7. Create Observation Tables
Create Observation Table¶
An Observation Set is a collection that combines specific moments in history (timestamps) with related entity key values, used to determine feature values for those moments. Think of it as the backbone of a training dataset.
An Observation Table is its representation in the feature store.
You can either:
- upload an Observation Table from a parquet or csv file
- create it from a View,
- or create it from a Source Table.
This guide explains how to configure Observation Tables from a Source Table and link them to our Credit Default context and use case.
We will create Applications up to March 2025: Credit Default Observations for training up to March 2025.
For an example how to upload an Observation Table or create it from a view, check out the Grocery SDK Tutorial.

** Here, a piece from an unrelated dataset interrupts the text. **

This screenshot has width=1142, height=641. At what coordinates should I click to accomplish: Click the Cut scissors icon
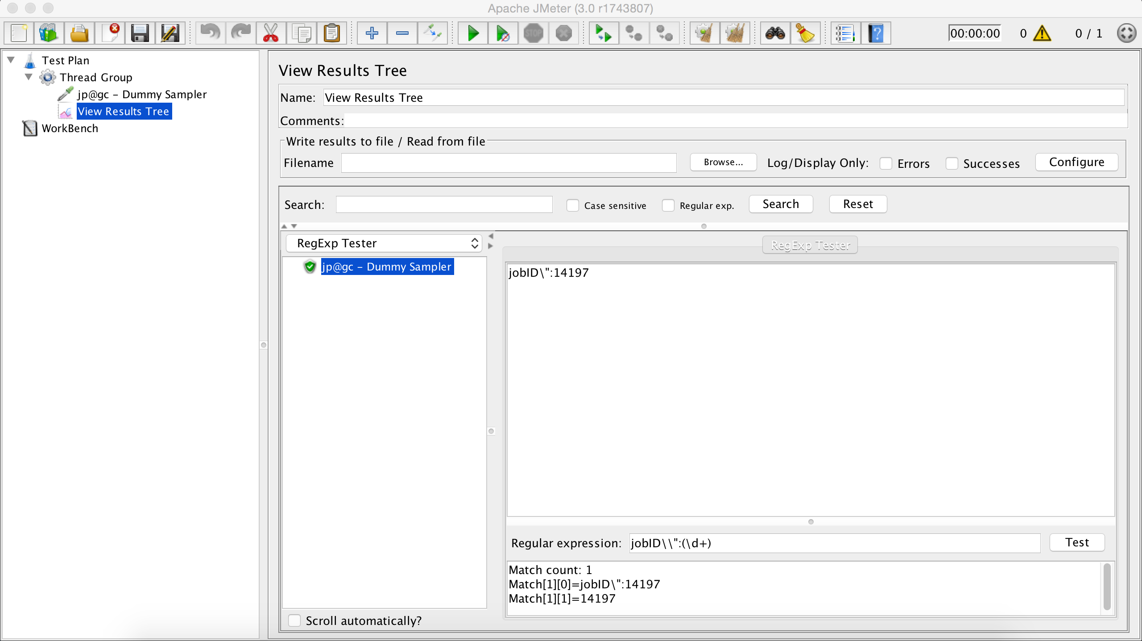tap(271, 33)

The tutorial also covers how to add Target values when your target has been registered with a logical approach.
import featurebyte as fb
import pandas as pd
# Set your profile to the tutorial environment
fb.use_profile("tutorial")
catalog_name = "Credit Default Dataset SDK Tutorial"

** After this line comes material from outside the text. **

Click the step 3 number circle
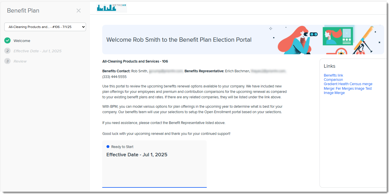 (x=7, y=61)
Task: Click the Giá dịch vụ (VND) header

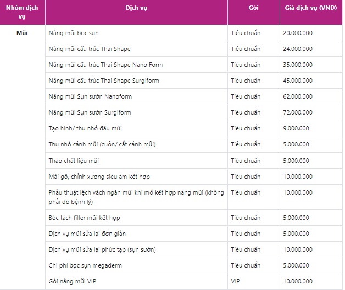Action: pos(311,8)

catalog = fb.Catalog.activate(catalog_name)
16:59:37 | INFO | SDK version: 3.2.0.dev66 INFO :featurebyte:SDK version: 3.2.0.dev66 16:59:37 | INFO | No catalog activated. INFO :featurebyte:No catalog activated. 16:59:37 | INFO | Using profile: staging INFO :featurebyte:Using profile: staging 16:59:37 | INFO | Using configuration file at: /Users/gxav/.featurebyte/config.yaml INFO :featurebyte:Using configuration file at: /Users/gxav/.featurebyte/config.yaml 16:59:37 | INFO | Active profile: staging (https://staging.featurebyte.com/api/v1) INFO :featurebyte:Active profile: staging (https://staging.featurebyte.com/api/v1) 16:59:37 | INFO | SDK version: 3.2.0.dev66 INFO :featurebyte:SDK version: 3.2.0.dev66 16:59:37 | INFO | No catalog activated. INFO :featurebyte:No catalog activated. 16:59:37 | INFO | Catalog activated: Credit Default Dataset SDK Tutorial INFO :featurebyte.api.catalog:Catalog activated: Credit Default Dataset SDK Tutorial 16:06:21 | WARNING | Remote SDK version (1.1.0.dev7) is different from local (1.1.0.dev1). Update local SDK to avoid unexpected behavior. 16:06:21 | INFO | No catalog activated. 16:06:21 | INFO | Catalog activated: Grocery Dataset Tutorial
Locate Source Table¶
ds = catalog.get_data_source()
DATABASE_NAME = "DEMO_DATASETS"
SCHEMA_NAME = "CREDIT_DEFAULT"
training_observations = ds.get_source_table(
database_name=DATABASE_NAME,
schema_name=SCHEMA_NAME,
table_name="OBSERVATIONS_WITH_TARGET",
)
Locate the Target, Context and Use Case, the observation tables will be linked to¶
context_name = "New Loan Application"
target_name = "Loan_Default"
use_case_name = "Loan Default by client"
usecase = catalog.get_use_case(use_case_name)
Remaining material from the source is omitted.